The famous saying that Christian Life is caught not simply taught relates to this injunction from the apostle to his disciple. I remember a time in my life when I had just graduated college that I eagerly desired to receive such a transmission. Oh, to be entrusted with the sacred kerygma of the living and saving Gospel of Jesus Christ from someone in that line of succession: a man who had heard it from a man who had heard it from another all the way back to the Lord himself. My own fathers In the flesh had all but denied this possibility. A writer of the book called The History of the Evangelical Association, a German pietistic confession that my ancestors followed in the mid-nineteenth century proclaimed about the historical apostolic succession “There remains an unbridgeable chasm between the Roman Catholic Church and our own Protestant one, and who can bridge this unbridgeable chasm?”

They opted for a merely spiritual succession to solve the dilemma, an idea that in my time had morphed into a new theological delusion that the apostolic age and miracles associated with it were part of a dispensation which had passed away with the death of the last apostle. Miracles apparently were only for those who had direct contact with the Lord. It was a spiritual succession which relied too much on book learning and too often foundered on the waters of faulty human reason.

But I had found something else in college or rather I had met someone else: First through a book and then in person. I had just become an Orthodox Christian in 1993 and with the holy chrism still wet on my forehead, I had traveled to Boston on a hunch that the move would bring me closer to the heart of my desire: contact with a holy elder or if not with a holy elder, at least with some brother or sister, father or mother who had met one. At the time I first came to Boston, I was reading a book that had just been published in 1994 about the life of Father Seraphim Rose by Hieromonk Damascene.
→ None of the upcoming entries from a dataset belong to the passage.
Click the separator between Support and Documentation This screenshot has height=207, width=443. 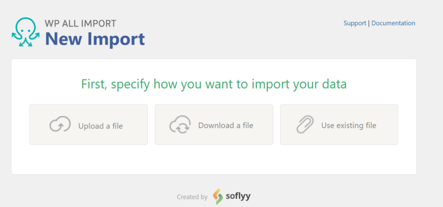[x=369, y=23]

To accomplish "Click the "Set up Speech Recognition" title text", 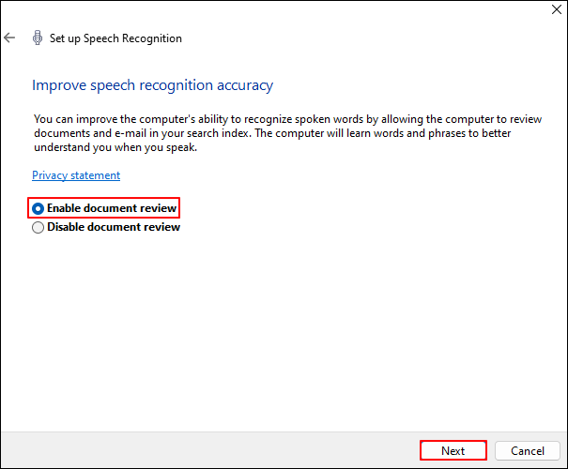I will (115, 38).
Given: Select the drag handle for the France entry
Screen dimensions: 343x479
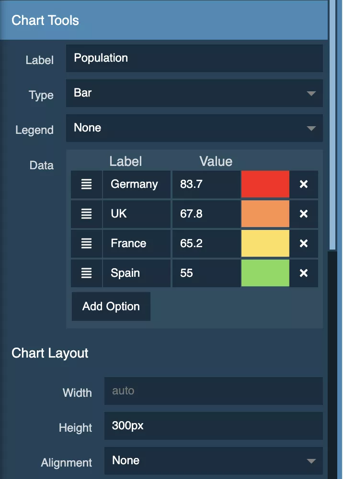Looking at the screenshot, I should click(x=86, y=243).
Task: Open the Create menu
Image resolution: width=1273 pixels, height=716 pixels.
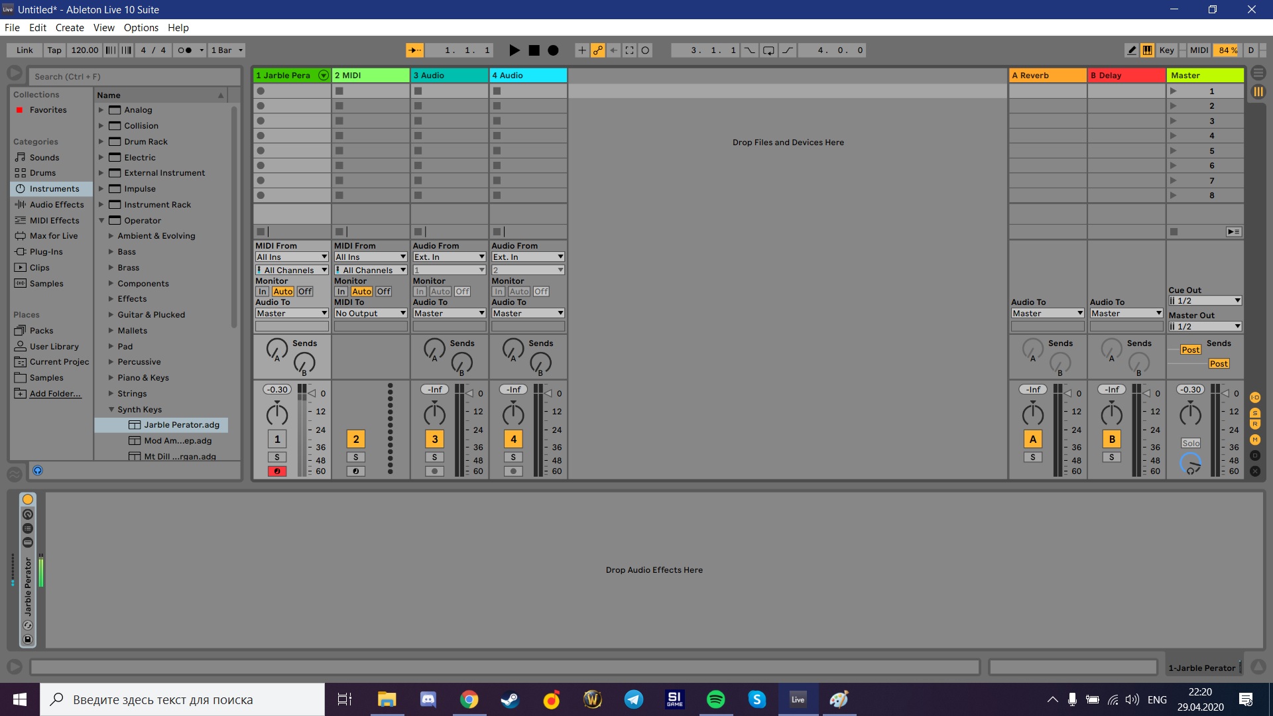Action: tap(70, 28)
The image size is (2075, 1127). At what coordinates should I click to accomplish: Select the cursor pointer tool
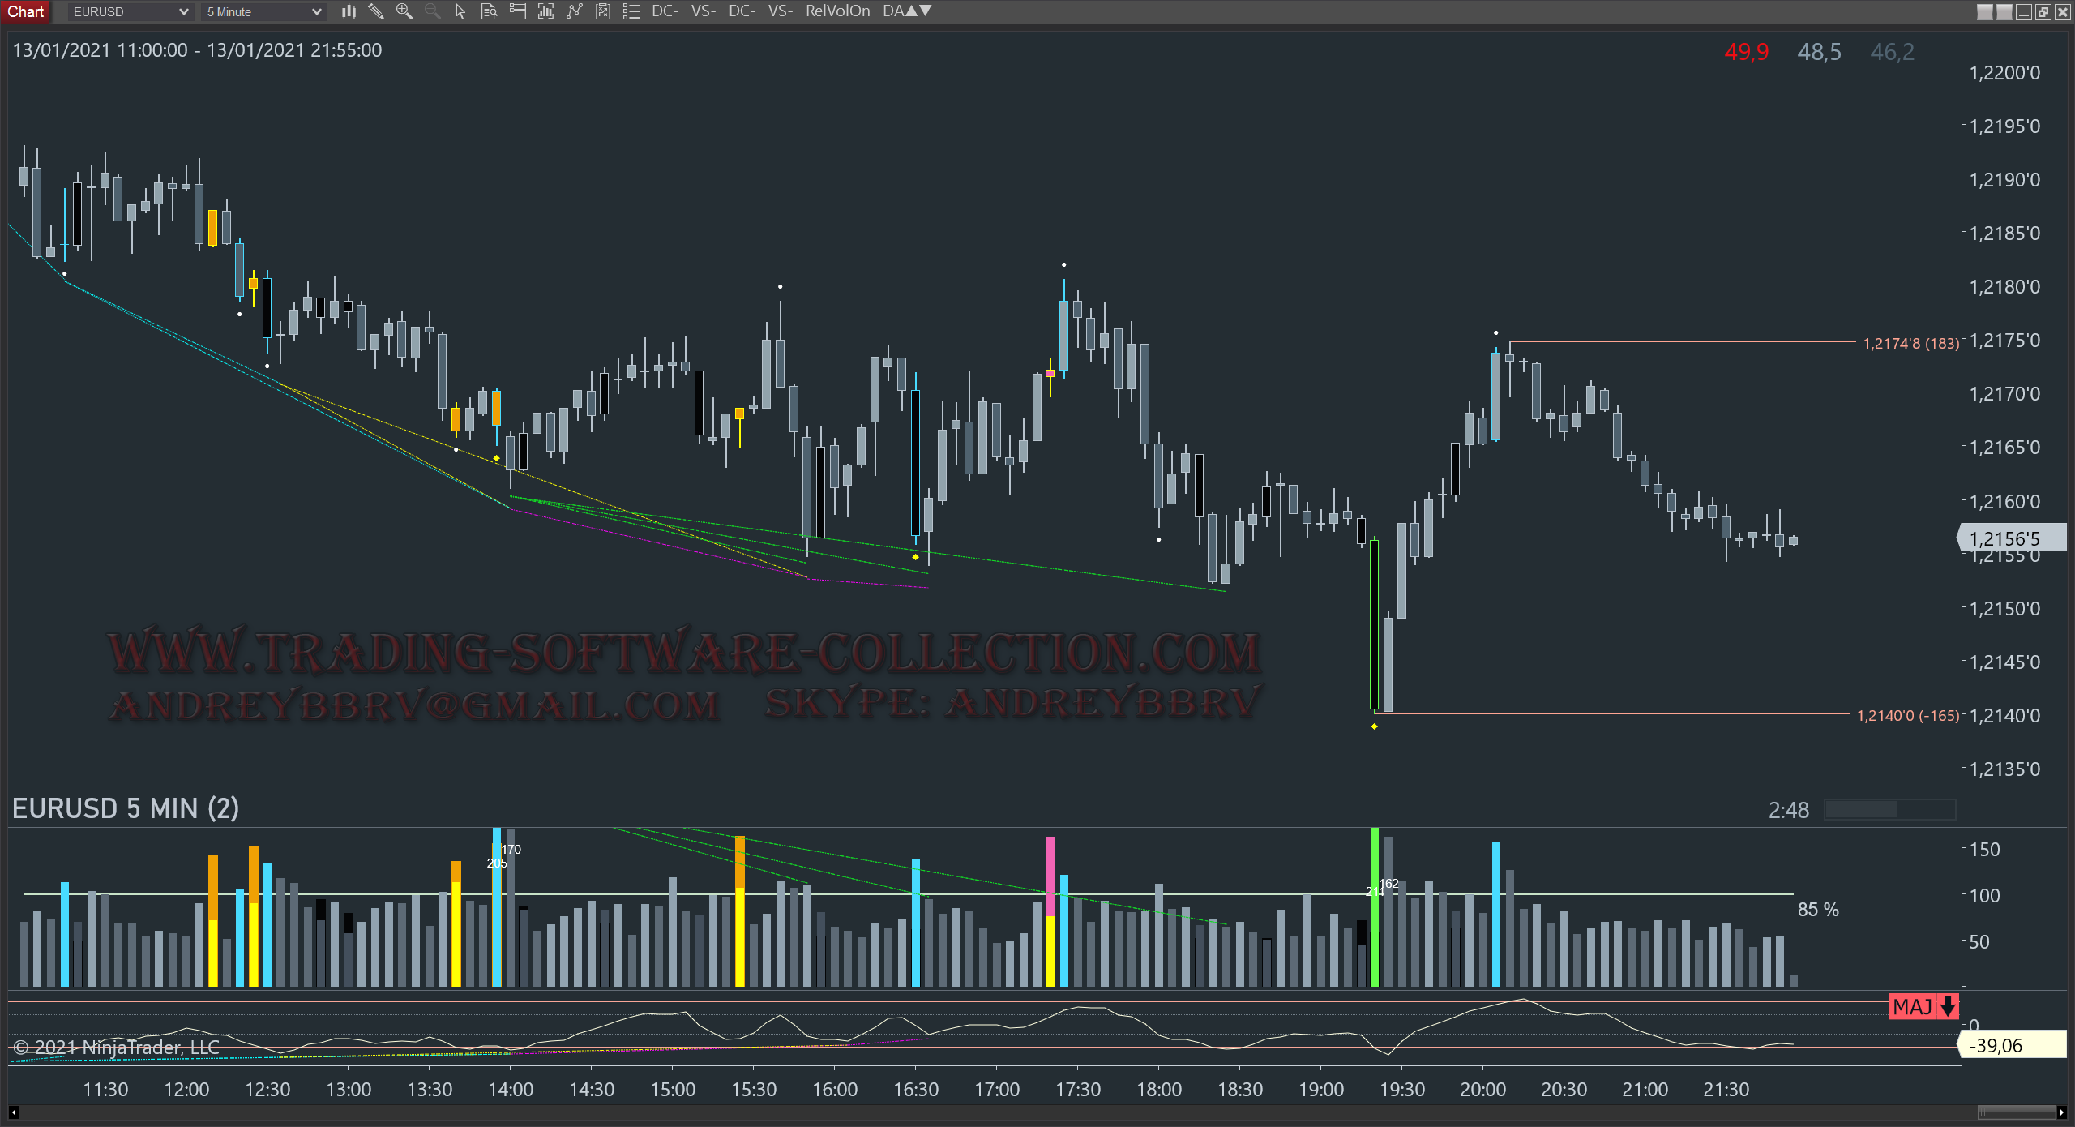point(460,11)
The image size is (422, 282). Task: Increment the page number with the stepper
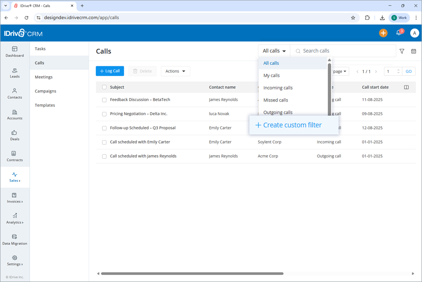(398, 69)
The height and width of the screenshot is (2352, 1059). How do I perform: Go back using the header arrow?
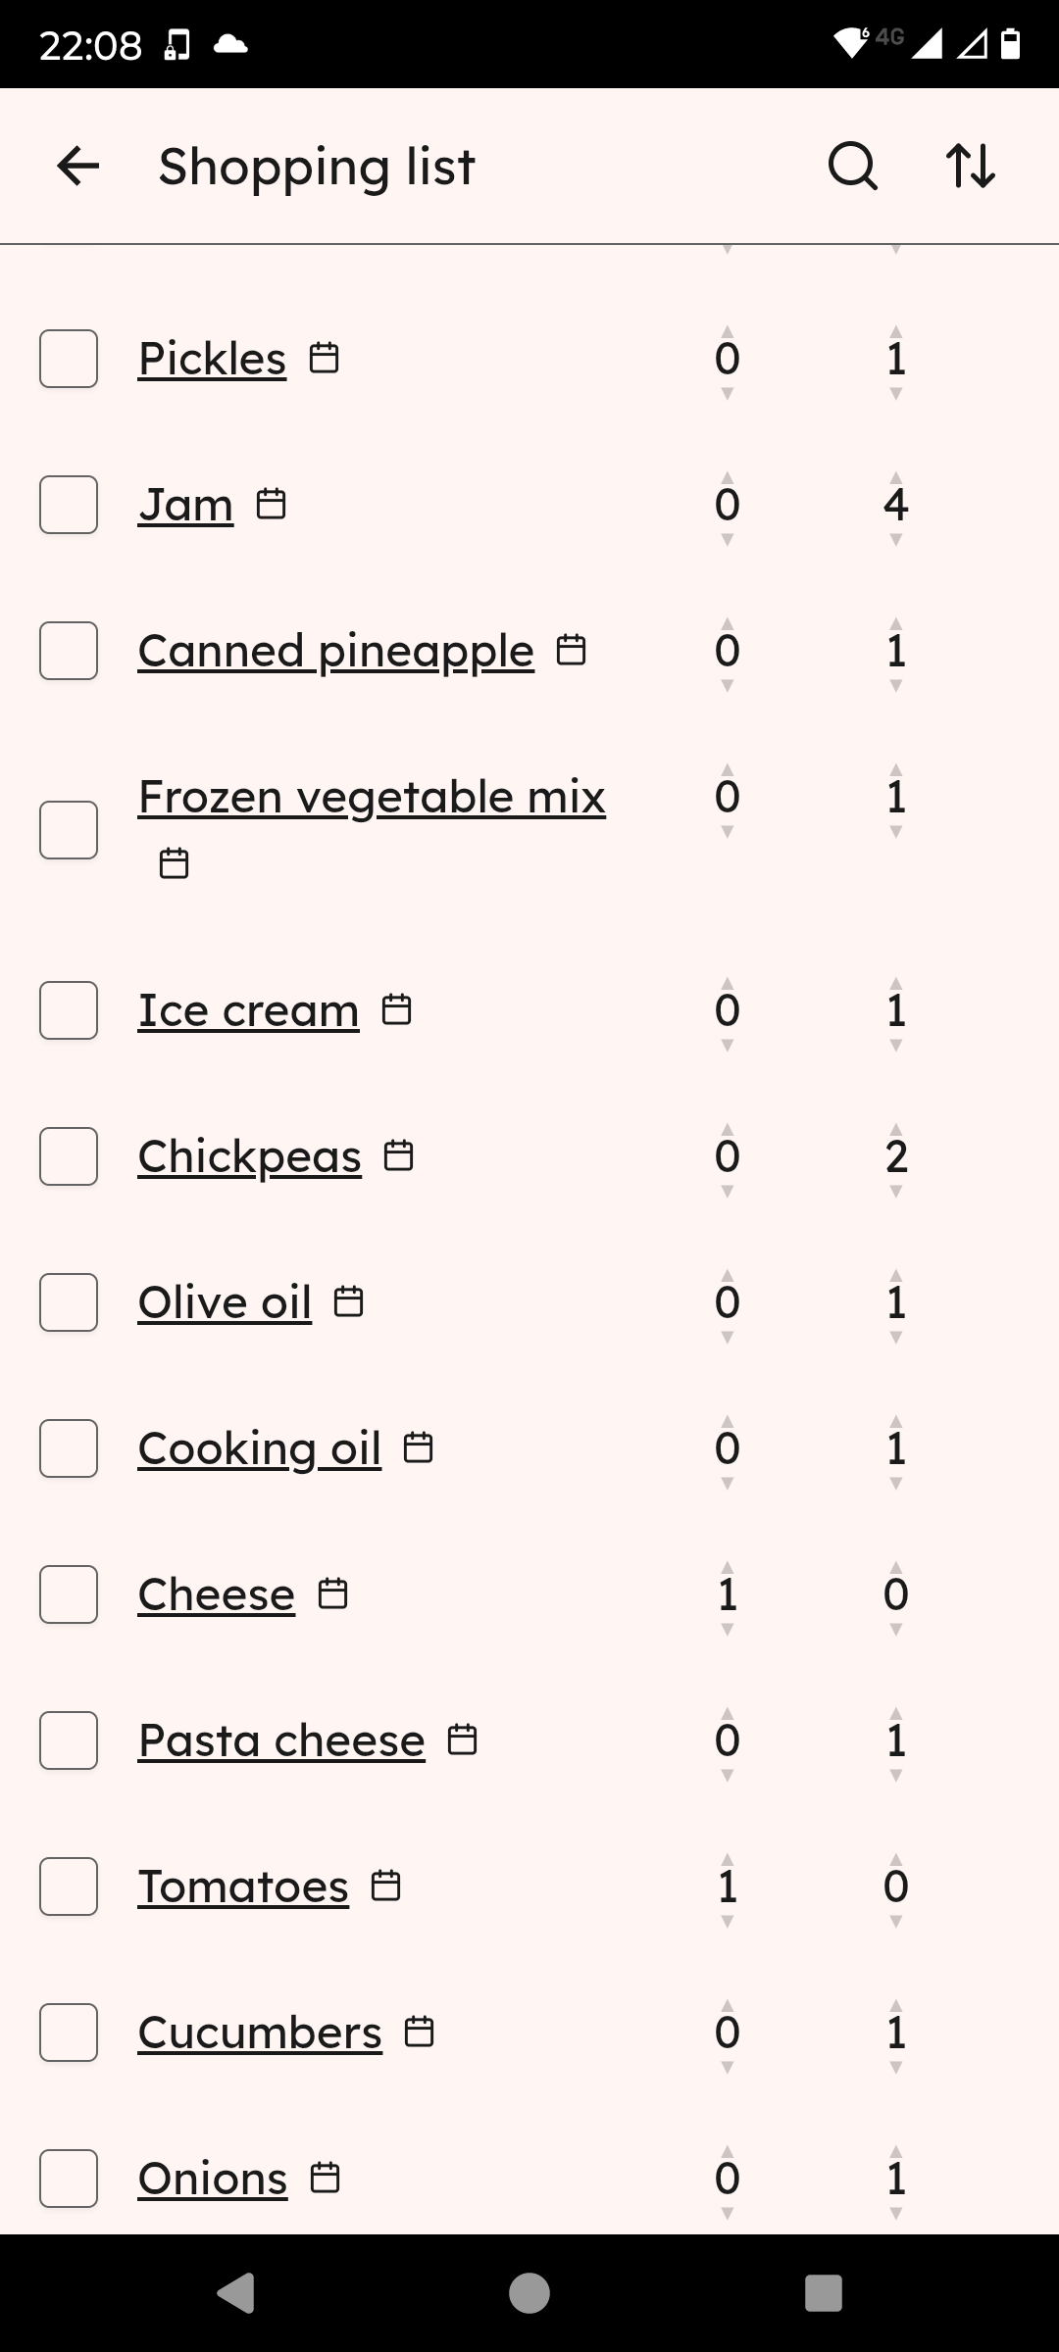click(x=78, y=166)
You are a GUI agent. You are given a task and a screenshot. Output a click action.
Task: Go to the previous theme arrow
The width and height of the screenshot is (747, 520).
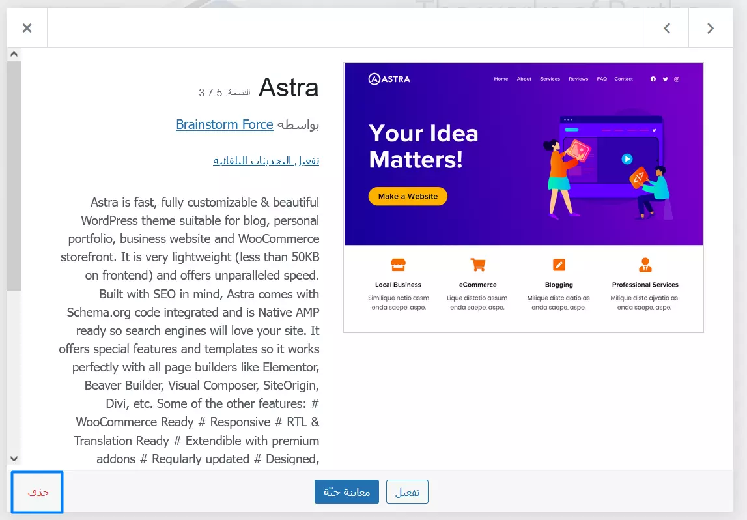(x=667, y=28)
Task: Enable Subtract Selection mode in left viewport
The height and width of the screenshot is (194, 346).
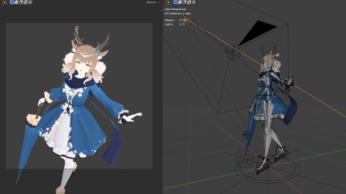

In it was described two self-proclaimed idiots, brothers with the same desire to meet a holy elder, a descendant of the Apostles and their way of life.

One brother was an American by birth, the one who became the Father Seraphim; the other, a Russian immigrant who first met Father Seraphim when he was traveling America with a slideshow on holy men and women he had personally met. I knew that Fr. Seraphim had reposed, but it seemed at this point in my reading of the book that the other brother Gleb was still alive. It was at that exact moment that I looked up from my reading and realized that the man speaking to us at that moment was Gleb who had become the Priestmonk Herman. He came to Boston and was teaching the faith to a parish here, hungry as I was to receive it.

But as impressive as father Herman was, it was not about him as much as it was the particular people he knew, especially one particular man: the one glorified in my life time as Saint Archbishop John Maximovitch of Shanghai and San Francisco, the wonder-worker and equal to the apostles whose memory is celebrated just two days from today on July 2nd. The Divine service we chant to the Saint tells his story the best:

Who can say that the grace-filled power of the first apostles has left the earth, who can claim that the sanctity of the ancient ascetics is seen no more? For Thou, O Lord, hast now raised up a new and glorious apostle, a new ascetic who hath overcome the enemy’s attacks and hath won the heavenly crown of victory...

Rejoice, O peoples of Serbia, China and the Philippines, and ye of Africa, France, Holland and America, for among you walked a living bearer of God, a saint enlightened by grace and touched by divinity, a visionary who beheld the realm outside of space and time, where he now doth pray for you.

As the services testify here was finally a man who did the works of an apostle and not just claimed to be an apostle; and here I was a baby Orthodox Christian listening to another father who knew him personally and would in time infuse my unworthy soul with a bit of that apostolic wonder. Glory to God for this golden chain of sanctity reaching all the way forward into our dark and confused modern world! By the prayers of holy Archbishop John, Lord Jesus Christ please make eternal the memory of my spiritual father Herman and thank him personally for my link to sanctity. Amen.